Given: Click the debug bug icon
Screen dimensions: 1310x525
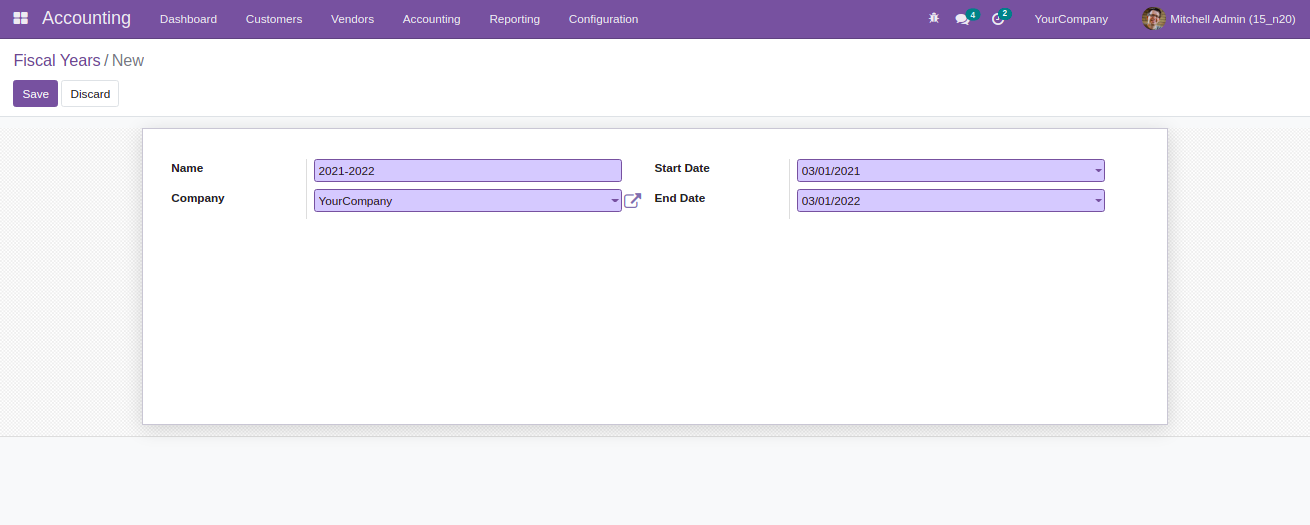Looking at the screenshot, I should (934, 19).
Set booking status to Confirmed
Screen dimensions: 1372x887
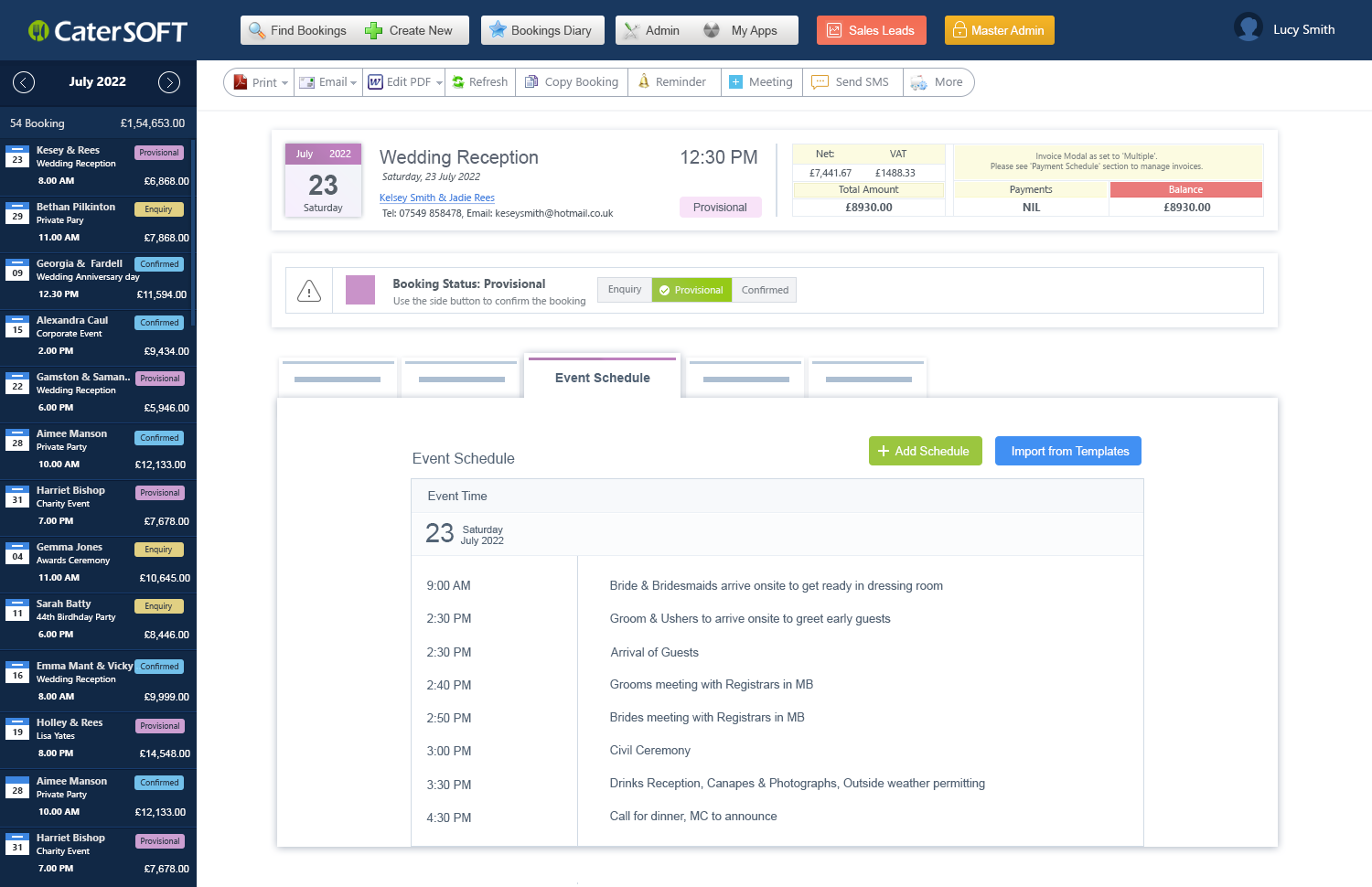[765, 290]
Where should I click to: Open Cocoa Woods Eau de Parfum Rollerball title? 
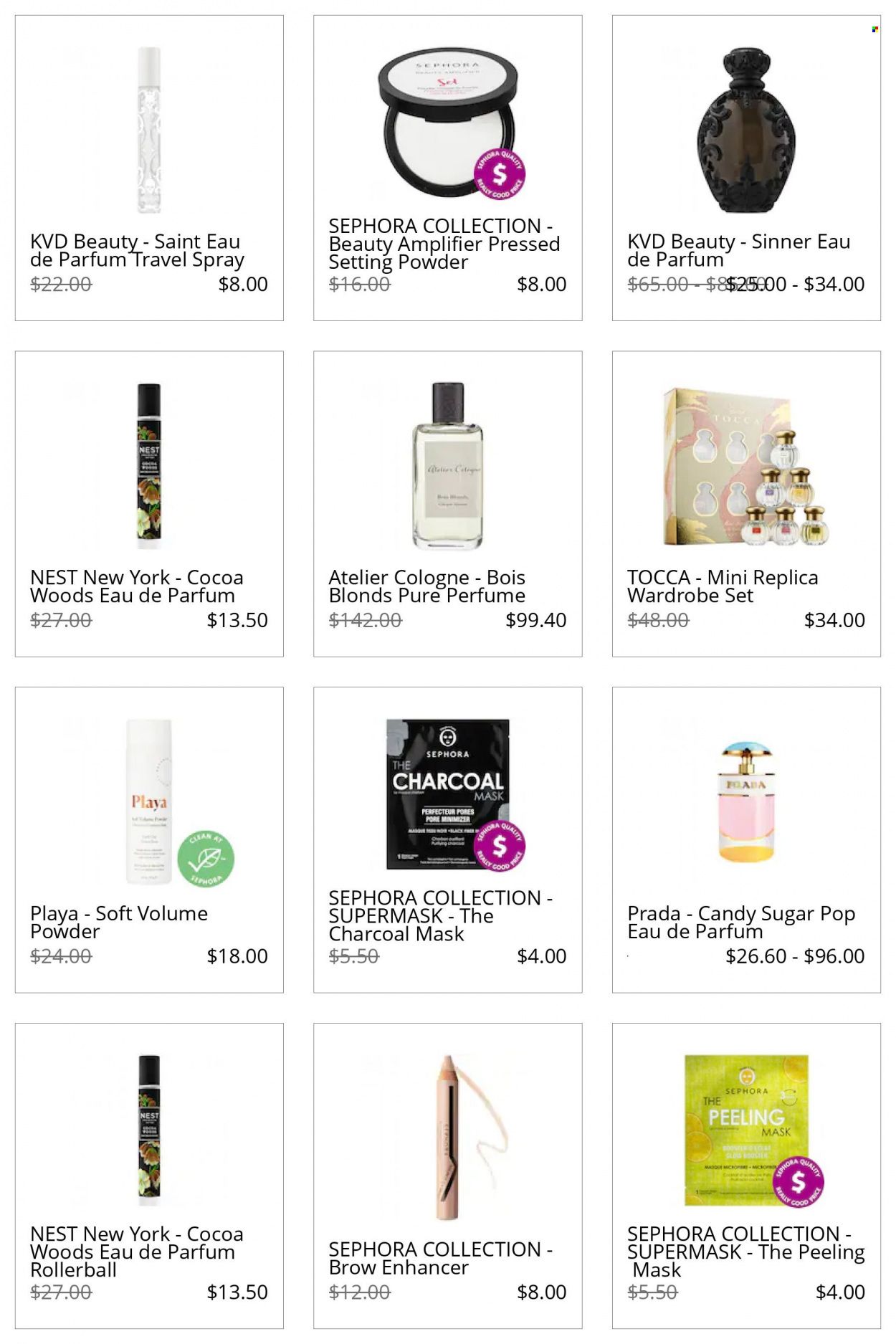click(136, 1252)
# # # # # # #
WHAT YOU ARE ASKED TO DO
Your output should be the records above, duplicated exactly and picture-free.

RESPONSE BELOW
Given: Click the debug bug icon
Screen dimensions: 1310x525
Looking at the screenshot, I should (934, 19).
Set booking status to Confirmed
Screen dimensions: 1372x887
[765, 290]
Where should I click to: Open Cocoa Woods Eau de Parfum Rollerball title? 
click(136, 1252)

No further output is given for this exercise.